WHAT TO WORK ON:
A - In the reflection on love below, whose view of love does Bishop Robert Barron regularly cite, and what is that view?
B - Pick up the reflection on love below and continue it from its final sentence.

But maybe Isaiah was on to something that had never much registered with me. So as I lay there one night, Dog-with-no-name got me thinking about the nature of love. Bishop Robert Barron regularly cites Thomas Aquinas’ view that “love is willing the good of the other." And I have no doubt that Aquinas was right. Certainly that’s how I feel about Dog-with-no-name, and that’s why I’m delighted that some heroic friends have found him the forever home in Canada that I can’t provide and made the arrangements to get him there. Bishop Barron also says that the Holy Spirit is the love that unites the Father and the Son. Not sure I get that – Is he speaking in metaphor or metaphysics? In whatever way he means it, it certainly implies that love is the motive force at the heart of the universe – or as many popular songs have said, “Love makes the world go ‘round”. That fits well with St John’s “God is love” (1 John 4:8) and “If we love one another, God abides in us” (1 John 4:12).

DATA FOR REVIEW:
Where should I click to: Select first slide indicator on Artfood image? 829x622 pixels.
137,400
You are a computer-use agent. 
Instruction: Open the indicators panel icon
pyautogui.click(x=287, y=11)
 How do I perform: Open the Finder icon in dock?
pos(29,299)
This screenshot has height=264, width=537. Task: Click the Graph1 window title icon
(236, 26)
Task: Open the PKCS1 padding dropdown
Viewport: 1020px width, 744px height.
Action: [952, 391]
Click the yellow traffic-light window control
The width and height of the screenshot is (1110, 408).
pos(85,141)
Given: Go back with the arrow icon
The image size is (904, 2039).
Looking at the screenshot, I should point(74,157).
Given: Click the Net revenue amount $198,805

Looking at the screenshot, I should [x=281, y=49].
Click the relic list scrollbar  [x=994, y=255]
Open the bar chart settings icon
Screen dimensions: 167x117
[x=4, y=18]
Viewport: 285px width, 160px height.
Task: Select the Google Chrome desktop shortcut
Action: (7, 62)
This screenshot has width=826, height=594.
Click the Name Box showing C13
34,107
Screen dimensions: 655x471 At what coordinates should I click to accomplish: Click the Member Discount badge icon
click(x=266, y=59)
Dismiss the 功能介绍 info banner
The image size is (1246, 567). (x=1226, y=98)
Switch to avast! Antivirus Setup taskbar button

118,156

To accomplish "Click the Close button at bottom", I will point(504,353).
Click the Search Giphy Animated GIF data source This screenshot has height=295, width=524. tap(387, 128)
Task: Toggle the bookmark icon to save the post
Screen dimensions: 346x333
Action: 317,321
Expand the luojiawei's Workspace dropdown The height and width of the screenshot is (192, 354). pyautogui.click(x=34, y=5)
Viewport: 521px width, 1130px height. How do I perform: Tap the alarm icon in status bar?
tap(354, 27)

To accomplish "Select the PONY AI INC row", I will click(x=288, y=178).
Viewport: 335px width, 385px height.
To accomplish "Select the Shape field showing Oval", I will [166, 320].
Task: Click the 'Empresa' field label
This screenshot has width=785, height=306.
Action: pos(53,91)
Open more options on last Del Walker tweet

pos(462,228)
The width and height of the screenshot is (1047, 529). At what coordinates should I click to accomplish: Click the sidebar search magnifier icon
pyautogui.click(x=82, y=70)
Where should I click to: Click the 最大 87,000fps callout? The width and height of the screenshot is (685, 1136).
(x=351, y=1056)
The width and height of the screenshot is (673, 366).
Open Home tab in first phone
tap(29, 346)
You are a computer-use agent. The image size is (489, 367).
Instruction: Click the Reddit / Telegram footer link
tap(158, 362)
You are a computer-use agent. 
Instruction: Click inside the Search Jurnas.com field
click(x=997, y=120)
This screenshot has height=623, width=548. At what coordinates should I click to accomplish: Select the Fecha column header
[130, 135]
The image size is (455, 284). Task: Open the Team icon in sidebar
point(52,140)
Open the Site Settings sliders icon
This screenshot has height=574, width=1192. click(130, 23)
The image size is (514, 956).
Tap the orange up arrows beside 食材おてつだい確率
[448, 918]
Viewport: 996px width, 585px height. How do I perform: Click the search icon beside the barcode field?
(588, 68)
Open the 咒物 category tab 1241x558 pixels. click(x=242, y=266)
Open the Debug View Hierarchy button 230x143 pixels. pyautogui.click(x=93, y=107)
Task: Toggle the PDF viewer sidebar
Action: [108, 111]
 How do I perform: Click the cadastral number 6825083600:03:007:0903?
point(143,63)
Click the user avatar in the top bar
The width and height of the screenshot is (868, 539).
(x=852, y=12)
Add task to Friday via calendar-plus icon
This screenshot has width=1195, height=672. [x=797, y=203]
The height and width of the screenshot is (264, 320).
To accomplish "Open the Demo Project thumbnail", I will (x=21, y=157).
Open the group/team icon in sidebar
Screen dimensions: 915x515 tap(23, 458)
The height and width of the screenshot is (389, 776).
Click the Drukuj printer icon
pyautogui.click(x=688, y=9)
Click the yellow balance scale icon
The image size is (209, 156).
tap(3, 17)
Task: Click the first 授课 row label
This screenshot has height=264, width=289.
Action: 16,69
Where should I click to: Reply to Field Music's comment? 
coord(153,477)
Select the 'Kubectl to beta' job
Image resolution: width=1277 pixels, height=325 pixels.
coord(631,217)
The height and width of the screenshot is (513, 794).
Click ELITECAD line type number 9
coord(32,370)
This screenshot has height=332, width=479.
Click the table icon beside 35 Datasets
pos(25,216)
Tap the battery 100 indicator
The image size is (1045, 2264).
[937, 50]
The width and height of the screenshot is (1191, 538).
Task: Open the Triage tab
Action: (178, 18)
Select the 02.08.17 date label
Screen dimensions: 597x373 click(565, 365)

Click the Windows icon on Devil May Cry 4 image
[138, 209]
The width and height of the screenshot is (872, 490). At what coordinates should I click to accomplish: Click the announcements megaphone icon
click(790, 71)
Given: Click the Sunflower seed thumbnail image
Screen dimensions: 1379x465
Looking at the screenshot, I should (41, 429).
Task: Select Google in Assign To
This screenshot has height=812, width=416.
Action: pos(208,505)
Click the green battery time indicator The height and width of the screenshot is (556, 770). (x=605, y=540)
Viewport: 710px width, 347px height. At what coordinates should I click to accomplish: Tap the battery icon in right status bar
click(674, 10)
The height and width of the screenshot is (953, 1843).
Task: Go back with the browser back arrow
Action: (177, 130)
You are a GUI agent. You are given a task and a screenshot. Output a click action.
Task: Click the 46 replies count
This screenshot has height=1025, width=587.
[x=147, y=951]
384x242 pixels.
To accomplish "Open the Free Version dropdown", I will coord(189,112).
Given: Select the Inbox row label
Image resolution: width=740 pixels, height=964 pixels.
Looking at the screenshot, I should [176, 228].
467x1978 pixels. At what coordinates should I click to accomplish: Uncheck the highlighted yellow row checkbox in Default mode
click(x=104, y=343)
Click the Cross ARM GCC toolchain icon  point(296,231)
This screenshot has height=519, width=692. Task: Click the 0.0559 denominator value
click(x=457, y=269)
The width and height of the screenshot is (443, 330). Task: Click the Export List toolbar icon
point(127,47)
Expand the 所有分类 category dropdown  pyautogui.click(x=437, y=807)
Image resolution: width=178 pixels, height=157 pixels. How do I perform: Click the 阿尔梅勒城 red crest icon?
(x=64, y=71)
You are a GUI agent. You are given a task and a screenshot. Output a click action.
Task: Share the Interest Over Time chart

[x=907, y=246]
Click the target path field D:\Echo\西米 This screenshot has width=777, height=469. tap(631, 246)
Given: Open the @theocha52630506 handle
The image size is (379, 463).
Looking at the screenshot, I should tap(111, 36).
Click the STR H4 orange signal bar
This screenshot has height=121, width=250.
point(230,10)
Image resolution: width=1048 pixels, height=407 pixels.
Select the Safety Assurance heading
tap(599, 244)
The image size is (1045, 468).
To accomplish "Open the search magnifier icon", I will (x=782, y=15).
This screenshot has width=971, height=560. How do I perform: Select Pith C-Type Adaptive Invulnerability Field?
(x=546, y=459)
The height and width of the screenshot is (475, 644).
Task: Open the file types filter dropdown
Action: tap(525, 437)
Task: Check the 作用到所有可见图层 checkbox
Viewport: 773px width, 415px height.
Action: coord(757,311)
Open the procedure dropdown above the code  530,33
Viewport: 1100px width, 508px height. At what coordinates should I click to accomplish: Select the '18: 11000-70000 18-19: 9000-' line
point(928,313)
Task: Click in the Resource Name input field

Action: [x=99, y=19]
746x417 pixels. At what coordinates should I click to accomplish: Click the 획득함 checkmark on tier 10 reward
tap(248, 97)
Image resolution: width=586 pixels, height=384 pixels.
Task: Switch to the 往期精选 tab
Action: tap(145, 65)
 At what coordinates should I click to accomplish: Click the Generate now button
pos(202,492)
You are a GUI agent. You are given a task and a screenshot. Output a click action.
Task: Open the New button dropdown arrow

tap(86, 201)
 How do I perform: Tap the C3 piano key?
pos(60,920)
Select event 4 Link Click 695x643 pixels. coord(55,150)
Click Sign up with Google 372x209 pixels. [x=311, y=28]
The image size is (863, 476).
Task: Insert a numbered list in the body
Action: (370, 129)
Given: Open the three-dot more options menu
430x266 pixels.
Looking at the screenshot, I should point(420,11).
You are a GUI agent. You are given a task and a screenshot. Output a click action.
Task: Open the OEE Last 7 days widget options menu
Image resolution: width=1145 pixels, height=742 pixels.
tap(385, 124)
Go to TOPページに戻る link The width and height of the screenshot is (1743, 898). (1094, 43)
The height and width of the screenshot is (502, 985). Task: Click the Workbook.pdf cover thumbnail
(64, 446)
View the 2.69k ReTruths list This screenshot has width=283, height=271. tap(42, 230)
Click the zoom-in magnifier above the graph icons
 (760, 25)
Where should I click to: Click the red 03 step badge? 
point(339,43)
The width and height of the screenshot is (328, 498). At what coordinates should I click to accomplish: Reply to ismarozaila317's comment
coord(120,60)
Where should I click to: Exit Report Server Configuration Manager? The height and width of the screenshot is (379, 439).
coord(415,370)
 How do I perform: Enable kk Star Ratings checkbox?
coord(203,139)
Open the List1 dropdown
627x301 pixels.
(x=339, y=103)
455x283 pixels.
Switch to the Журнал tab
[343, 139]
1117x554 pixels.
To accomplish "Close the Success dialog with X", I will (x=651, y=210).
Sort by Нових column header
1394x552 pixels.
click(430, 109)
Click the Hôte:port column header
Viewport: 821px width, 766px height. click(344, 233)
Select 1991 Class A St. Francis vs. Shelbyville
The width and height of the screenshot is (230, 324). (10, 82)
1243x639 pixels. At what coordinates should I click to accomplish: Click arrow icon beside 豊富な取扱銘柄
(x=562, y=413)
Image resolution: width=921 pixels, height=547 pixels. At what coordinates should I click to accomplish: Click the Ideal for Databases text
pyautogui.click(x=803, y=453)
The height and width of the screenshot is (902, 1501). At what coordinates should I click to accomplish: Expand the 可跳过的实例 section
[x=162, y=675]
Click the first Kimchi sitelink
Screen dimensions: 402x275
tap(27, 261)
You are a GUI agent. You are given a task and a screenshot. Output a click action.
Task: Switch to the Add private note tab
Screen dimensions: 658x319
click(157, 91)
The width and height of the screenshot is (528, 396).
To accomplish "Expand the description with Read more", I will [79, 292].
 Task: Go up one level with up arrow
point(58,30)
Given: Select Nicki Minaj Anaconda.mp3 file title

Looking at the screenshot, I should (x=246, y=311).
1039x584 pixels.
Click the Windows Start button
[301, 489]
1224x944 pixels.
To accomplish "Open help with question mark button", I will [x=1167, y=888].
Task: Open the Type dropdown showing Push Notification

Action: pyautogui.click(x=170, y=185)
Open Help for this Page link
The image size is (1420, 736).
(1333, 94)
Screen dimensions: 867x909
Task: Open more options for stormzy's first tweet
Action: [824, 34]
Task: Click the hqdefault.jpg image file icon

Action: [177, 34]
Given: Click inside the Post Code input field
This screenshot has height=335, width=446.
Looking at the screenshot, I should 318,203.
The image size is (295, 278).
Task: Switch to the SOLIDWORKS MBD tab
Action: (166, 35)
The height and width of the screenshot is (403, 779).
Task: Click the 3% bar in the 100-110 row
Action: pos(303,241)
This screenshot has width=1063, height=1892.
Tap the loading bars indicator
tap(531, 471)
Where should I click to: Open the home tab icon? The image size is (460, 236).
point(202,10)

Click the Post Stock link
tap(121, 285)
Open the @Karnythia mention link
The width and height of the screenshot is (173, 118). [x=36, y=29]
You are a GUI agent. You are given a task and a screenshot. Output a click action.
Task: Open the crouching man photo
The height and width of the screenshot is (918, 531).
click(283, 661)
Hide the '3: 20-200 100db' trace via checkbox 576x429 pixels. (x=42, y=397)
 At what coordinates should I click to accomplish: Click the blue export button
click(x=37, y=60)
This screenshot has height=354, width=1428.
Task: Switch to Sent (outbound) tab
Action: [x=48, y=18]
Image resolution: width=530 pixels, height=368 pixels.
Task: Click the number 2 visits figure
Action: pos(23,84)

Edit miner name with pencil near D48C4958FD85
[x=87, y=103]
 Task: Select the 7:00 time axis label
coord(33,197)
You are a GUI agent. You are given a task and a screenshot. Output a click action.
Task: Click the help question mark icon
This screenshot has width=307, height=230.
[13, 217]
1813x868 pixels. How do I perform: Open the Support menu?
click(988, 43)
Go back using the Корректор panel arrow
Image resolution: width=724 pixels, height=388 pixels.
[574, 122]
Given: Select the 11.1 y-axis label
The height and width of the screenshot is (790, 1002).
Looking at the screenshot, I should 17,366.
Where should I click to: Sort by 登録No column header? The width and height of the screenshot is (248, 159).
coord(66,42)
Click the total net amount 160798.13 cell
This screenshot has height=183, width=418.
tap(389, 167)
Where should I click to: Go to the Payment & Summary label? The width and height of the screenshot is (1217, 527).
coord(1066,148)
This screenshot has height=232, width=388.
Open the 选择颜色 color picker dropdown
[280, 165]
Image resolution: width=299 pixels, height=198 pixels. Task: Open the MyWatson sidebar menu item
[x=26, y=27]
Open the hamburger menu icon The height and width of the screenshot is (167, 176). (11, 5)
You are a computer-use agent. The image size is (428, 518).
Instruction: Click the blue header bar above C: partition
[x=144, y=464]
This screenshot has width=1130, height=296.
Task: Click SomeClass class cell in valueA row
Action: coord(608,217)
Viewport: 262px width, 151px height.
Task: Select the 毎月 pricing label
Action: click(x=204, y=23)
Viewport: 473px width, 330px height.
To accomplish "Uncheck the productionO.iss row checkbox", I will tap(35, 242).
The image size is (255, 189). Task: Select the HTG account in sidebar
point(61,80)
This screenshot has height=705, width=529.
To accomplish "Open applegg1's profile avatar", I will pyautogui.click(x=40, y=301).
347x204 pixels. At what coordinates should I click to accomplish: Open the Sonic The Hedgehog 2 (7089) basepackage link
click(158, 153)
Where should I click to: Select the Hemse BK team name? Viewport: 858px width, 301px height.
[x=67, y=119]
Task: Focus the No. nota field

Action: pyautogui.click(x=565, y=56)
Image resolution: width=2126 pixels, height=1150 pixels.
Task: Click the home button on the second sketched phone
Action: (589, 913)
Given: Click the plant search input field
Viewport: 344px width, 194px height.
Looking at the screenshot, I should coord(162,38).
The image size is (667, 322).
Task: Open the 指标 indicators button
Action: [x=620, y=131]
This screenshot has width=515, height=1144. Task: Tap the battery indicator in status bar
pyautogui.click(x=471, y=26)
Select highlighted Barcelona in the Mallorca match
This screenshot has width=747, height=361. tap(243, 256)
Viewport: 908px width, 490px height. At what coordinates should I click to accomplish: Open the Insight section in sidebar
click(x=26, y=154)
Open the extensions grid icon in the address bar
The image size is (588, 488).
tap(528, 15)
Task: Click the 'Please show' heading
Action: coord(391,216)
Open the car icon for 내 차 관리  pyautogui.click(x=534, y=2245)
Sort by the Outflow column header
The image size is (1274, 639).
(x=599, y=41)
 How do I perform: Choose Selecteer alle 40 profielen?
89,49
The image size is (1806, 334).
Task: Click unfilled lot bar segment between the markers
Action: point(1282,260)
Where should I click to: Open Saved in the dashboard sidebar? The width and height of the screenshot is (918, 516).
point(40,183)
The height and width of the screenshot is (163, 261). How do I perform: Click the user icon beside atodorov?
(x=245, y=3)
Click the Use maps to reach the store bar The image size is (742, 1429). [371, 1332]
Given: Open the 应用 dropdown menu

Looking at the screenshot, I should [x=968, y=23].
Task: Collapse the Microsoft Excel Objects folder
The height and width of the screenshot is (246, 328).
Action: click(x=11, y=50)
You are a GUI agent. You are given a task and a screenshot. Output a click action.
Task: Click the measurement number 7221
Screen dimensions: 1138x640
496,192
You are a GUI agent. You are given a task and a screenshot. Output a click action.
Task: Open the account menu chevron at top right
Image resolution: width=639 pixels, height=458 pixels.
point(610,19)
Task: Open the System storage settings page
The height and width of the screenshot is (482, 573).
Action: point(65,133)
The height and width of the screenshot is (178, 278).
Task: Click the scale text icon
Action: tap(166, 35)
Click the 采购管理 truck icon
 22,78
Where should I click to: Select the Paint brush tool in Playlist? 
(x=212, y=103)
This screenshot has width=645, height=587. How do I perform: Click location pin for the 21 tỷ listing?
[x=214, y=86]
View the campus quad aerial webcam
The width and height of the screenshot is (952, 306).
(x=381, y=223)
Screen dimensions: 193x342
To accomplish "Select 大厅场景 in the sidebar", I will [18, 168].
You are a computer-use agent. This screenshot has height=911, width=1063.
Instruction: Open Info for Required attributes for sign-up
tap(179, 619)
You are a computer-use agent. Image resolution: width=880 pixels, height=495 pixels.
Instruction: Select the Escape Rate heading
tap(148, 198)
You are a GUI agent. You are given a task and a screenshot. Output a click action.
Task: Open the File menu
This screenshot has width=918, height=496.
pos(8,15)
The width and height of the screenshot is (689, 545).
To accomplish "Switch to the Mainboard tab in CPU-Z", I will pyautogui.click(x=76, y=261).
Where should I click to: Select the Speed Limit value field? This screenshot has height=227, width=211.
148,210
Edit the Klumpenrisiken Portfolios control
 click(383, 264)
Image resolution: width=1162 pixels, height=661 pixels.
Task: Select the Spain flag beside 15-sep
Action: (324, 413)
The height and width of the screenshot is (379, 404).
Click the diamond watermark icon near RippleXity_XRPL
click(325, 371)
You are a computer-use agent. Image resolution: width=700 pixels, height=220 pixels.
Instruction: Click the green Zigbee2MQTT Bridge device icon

TASK RESPONSES:
A - He cites Thomas Aquinas' view that "love is willing the good of the other."

B -
Then there’s also that line from the Flood story, where the writer emphasizes the scope of the covenant that God gave to Noah. He says “it’s [not just] with [Noah] and [his] descendants [but] with every living creature in [his] company, with any bird or beast or animal that leaves the ark, [and] with every beast of the earth” (Genesis 9:9f). To the writer of Genesis, God’s covenant extends even to Dog-with-no-name lying peacefully at my feet. I used to think that the hymn “All things bright and beautiful” was hokey and had little relevance to the gospel. How wrong that was! God’s covenant extends to “all creatures great and small” because he loves the world he made and that’s why he chooses to redeem and renew it. Dog-with-no-name instinctively knows that. He craves the same things the rest of us need: to live, to belong, to be wanted and valued, to be safe. And that, to Dog-with-no-name, is the essence of love.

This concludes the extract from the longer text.